Como todos os que me conhecem sabem, a minha agenda é assustadora. Agora também —porque foi tudo desmarcado. Páginas e páginas sem nada escrito—a não ser os dias de anos dos meus amigos, porque mandar-lhes um sms não faz mal a ninguém.

Tudo, absolutamente tudo desmarcado. E acho bem, eram encontros em escolas, em bibliotecas, em teatros, tertúlias, jantares — claro que fizeram bem.

Mas agora o que faço eu enfiada em casa? Digam-me. Ah, uma coisa muito boa: todos os amigos me telefonam. Nunca gostei tanto de receber telefonemas dos amigos (desde que não sejam daqueles sempre em pânico, esses dispenso. O mais em pânico é o João que me liga e diz logo “vê lá se estás à distância de 2 metros do telemóvel..”—mas isto, claro, é para a gente desatar a rir… )  Amigos que raramente ligam, amigos que só conhecia do Facebook, todos aparecem agora, não ao vivo e a cores porque ainda não pode ser, mas de viva voz, o que já é muito bom. Outros mandam sms com muita graça (valha-nos isso…). Como a minha amiga Maria, a quem eu perguntava “já estás a bater com a cabeça nas paredes?”, e me respondeu, “não, estou a bater com a cabeça no meu marido que para isso ele ainda serve.”

E claro, todos nós combinamos que, assim que isto acabar, fazemos jantaradas todos os dias…

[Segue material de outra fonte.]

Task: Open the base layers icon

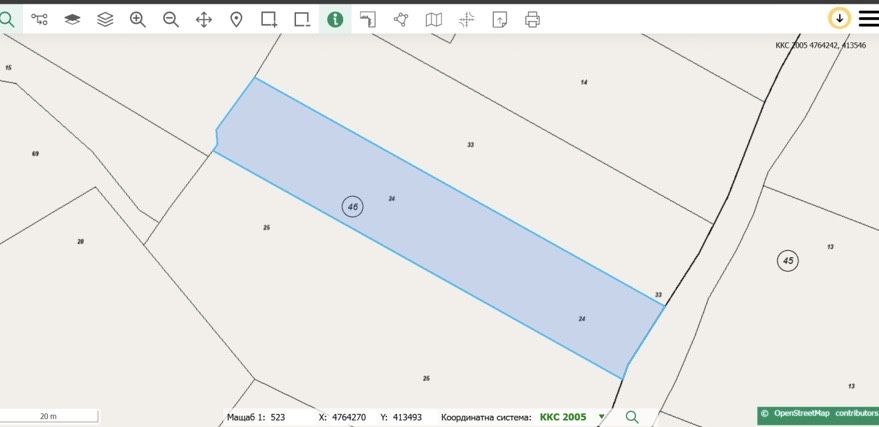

Estou-me a viciar na Netflix (nunca pensei desconhecer tanto da família real inglesa desde que vejo “A Coroa”…), e não perco os Midsommer Murders, a Laura, a Munch—ou seja, as melhores séries da FoxCrime. Quando já passaram, “puxo-as” e lá vêm. Meu Deus, o que seria de nós agora se não houvesse telemóveis, computadores, acesso à net…e outras maravilhas fatais da nossa idade.

Ah, e não perco um  “Joker”. O Vasco Palmeirim é filho de amigos meus do meu tempo de Paris, quando ele nem era ainda sonhado… Mas ou a minha cabeça anda (ainda mais) maluca, ou ontem houve ali uma asneira …Que fadista entrou no filme “A Canção de Lisboa”? –e davam como hipóteses a Amália ou a Hermínia. Mas alguma fadista entrou nesse filme, onde brilhava a Beatriz Costa? O Vasco Santana é que cantava o fado… Ai, ai, isto anda tudo às aranhas.

E também faço malha. Aí os amigos vingaram-se: tenho sempre uma lista de espera, cachecóis para este, manta para aquela, mas agora a lista enche uma página inteira. Acaba a quarentena e eu ainda hei-de estar de roda dos novelos.

Meus queridos leitores, desculpem lá mas isto parece um diário parvo de quem não tem nada para contar.

De alguém que está de quarentena.

De alguém que, por acaso, até faz anos hoje.